Des tests pendant deux ans. "Les vidéos qui montrent la souffrance animale dans les abattoirs sont choquantes, bien évidemment, mais il faut que nous avancions avec les professionnels pour trouver ce qui permettra de réduire à son maximum la souffrance animale", explique Stéphane Travert au micro d'Europe 1. "Nous allons donc tester la vidéosurveillance dans les abattoirs pendant deux ans et nous ferons un bilan".

Mais la mise en place de ces caméras "ne sera pas obligatoire et se fera uniquement dans les établissements volontaires", ajoute le ministre de l'Agriculture et de l'Alimentation. "On ne pourra pas simplement se contenter de gens qui diront 'non' aux caméras : il va falloir inciter un certain nombre de sites à s'équiper pour vérifier si la vidéosurveillance permet techniquement de déceler la souffrance animale". 

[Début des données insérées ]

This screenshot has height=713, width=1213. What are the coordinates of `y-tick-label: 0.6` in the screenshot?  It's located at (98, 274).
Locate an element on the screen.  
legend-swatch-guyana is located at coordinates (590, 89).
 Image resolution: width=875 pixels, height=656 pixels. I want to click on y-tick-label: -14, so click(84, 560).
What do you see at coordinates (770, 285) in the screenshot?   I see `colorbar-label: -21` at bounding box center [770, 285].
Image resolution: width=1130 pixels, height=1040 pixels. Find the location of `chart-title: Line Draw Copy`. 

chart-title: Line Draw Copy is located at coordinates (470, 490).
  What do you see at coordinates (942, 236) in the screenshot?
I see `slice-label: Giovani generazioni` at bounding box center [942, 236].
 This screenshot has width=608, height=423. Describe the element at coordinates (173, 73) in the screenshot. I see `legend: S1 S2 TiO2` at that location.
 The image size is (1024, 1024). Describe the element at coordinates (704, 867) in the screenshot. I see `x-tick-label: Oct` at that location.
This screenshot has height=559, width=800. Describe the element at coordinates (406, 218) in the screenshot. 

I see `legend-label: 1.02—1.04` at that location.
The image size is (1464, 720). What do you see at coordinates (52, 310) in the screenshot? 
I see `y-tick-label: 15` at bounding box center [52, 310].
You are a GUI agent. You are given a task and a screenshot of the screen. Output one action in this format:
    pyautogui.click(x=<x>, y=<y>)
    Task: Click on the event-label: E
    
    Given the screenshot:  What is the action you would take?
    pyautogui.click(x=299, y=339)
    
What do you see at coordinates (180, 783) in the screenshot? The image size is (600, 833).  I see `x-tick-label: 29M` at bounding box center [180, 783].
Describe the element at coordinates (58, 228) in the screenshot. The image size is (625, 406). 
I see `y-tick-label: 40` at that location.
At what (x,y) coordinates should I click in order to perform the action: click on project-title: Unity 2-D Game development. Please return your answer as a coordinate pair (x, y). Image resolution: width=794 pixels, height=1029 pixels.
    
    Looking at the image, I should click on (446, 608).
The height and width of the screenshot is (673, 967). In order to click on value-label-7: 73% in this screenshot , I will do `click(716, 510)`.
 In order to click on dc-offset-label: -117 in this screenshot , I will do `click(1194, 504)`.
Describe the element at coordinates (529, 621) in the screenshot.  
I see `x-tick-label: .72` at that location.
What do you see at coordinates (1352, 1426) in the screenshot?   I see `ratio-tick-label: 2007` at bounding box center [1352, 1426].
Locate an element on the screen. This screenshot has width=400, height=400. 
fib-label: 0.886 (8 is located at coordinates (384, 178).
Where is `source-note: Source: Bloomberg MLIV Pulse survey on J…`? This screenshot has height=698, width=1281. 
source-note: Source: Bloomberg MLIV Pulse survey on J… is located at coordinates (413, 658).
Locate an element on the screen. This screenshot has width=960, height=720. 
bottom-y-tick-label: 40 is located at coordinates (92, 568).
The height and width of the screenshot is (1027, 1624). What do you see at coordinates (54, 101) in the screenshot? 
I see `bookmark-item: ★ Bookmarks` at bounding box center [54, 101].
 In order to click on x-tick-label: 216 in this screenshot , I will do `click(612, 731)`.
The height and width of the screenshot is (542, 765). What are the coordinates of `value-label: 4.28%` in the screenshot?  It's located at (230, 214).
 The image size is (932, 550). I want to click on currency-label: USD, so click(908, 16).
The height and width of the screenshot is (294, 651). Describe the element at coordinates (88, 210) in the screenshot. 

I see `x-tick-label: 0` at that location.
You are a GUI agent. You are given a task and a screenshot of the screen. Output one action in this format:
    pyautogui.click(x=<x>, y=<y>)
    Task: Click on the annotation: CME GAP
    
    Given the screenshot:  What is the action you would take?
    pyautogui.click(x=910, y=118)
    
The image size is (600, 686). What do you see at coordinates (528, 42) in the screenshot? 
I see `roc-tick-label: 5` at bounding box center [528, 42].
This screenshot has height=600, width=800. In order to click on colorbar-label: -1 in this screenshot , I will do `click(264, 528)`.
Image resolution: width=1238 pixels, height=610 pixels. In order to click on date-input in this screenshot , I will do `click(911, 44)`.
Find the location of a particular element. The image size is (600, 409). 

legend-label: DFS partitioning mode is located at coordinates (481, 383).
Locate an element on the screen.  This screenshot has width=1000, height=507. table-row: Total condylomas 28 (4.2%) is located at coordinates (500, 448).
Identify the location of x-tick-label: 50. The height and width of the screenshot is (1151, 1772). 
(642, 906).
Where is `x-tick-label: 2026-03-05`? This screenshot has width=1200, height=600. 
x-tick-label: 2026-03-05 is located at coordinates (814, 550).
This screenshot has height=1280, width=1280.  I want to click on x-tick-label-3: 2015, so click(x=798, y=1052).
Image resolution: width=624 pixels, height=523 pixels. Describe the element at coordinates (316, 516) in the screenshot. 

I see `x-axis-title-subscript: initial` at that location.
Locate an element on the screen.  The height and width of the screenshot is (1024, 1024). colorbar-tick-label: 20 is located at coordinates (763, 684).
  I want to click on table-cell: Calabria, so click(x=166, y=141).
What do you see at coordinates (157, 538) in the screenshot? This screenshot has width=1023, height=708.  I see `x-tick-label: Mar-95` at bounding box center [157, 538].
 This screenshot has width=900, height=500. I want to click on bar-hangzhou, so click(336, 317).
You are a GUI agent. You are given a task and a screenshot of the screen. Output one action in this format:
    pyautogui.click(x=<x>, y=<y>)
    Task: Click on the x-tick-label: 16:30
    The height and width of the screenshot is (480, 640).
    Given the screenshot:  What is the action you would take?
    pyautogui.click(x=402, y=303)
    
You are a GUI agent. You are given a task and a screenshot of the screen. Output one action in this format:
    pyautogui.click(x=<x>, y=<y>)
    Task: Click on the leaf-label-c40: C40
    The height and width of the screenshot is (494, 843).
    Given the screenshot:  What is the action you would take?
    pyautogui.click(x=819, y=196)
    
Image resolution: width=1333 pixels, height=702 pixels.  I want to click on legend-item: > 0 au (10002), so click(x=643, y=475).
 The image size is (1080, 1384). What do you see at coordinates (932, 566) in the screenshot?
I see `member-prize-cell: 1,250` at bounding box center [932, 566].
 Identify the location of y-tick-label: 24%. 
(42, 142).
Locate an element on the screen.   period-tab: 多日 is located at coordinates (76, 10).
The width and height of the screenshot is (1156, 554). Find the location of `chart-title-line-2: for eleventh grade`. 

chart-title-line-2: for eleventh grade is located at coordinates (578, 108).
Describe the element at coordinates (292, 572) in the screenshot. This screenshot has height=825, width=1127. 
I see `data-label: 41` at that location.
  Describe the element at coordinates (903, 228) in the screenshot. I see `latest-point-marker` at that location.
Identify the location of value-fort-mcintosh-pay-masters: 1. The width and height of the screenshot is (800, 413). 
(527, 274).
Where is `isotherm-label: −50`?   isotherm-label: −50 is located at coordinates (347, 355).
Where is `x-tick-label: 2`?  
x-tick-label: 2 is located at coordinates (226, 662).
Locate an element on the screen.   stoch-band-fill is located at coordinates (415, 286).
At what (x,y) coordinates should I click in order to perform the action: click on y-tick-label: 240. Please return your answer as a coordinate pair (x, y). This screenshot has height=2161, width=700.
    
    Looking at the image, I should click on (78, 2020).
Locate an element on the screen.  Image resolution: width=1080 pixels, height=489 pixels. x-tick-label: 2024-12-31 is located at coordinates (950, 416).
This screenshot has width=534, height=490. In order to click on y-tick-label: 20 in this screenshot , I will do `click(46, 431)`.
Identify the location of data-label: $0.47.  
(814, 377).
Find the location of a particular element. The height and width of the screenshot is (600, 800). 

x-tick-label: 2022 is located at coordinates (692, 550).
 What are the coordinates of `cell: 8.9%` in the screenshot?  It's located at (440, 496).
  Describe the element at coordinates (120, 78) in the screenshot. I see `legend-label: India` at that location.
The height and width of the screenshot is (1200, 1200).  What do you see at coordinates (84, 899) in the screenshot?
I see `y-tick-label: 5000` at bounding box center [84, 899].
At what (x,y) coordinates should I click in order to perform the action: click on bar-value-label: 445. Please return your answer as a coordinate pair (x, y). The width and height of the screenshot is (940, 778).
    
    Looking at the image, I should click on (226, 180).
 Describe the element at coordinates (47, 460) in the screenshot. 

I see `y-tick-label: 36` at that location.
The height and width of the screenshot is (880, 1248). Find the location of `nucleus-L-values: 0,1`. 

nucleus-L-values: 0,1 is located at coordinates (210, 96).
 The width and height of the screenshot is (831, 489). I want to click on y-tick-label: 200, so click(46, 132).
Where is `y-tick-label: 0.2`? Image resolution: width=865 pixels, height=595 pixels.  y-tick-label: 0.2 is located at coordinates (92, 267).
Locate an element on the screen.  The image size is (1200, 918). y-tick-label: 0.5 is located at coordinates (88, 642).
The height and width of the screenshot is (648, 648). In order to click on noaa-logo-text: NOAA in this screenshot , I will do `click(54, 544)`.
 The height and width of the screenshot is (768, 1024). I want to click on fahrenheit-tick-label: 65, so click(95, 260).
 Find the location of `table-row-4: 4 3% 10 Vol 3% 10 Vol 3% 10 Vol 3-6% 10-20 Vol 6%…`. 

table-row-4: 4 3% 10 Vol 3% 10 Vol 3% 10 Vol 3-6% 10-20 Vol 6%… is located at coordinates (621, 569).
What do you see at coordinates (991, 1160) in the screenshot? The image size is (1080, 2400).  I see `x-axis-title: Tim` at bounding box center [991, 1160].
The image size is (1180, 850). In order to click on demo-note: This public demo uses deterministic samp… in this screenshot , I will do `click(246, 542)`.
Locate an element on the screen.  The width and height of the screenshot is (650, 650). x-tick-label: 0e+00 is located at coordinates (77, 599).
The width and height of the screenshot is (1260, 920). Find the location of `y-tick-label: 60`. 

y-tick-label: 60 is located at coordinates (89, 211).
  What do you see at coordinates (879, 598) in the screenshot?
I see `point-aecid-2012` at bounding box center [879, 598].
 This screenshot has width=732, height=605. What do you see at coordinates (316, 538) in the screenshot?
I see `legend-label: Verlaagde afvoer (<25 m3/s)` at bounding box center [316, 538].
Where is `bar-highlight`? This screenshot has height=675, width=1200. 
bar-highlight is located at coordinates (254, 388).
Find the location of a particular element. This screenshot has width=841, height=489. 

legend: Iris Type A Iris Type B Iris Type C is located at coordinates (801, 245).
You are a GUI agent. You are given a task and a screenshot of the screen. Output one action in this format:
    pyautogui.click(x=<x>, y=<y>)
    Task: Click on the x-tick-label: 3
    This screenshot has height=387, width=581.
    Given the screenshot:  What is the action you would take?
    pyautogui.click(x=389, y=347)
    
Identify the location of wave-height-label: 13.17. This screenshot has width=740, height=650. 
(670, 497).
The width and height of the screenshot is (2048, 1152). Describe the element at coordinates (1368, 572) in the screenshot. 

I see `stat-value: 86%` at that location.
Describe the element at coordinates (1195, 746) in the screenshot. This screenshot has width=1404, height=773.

"Mieux former, mieux accompagner et mieux contrôler". "Car rien ne vaut l’œil humain pour déceler la souffrance animale, parce que parfois sur une vidéo, on peut avoir des difficultés à juger", tempère Stéphane Travert. "C'est pour cela qu'il doit y avoir un débat qui doit se faire avec les professionnels. Travailler dans un abattoir, c'est très dur, il faut mieux former les gens, parce que les cadences peuvent aussi expliquer les maltraitances. Il faut mieux encadrer les salariés, renforcer les pouvoirs de sanctions et mieux contrôler". Avant de conclure : "Toutes les associations de protection animale pourront se porter partie civile lorsqu'on aura constaté de la maltraitance sur un contrôle."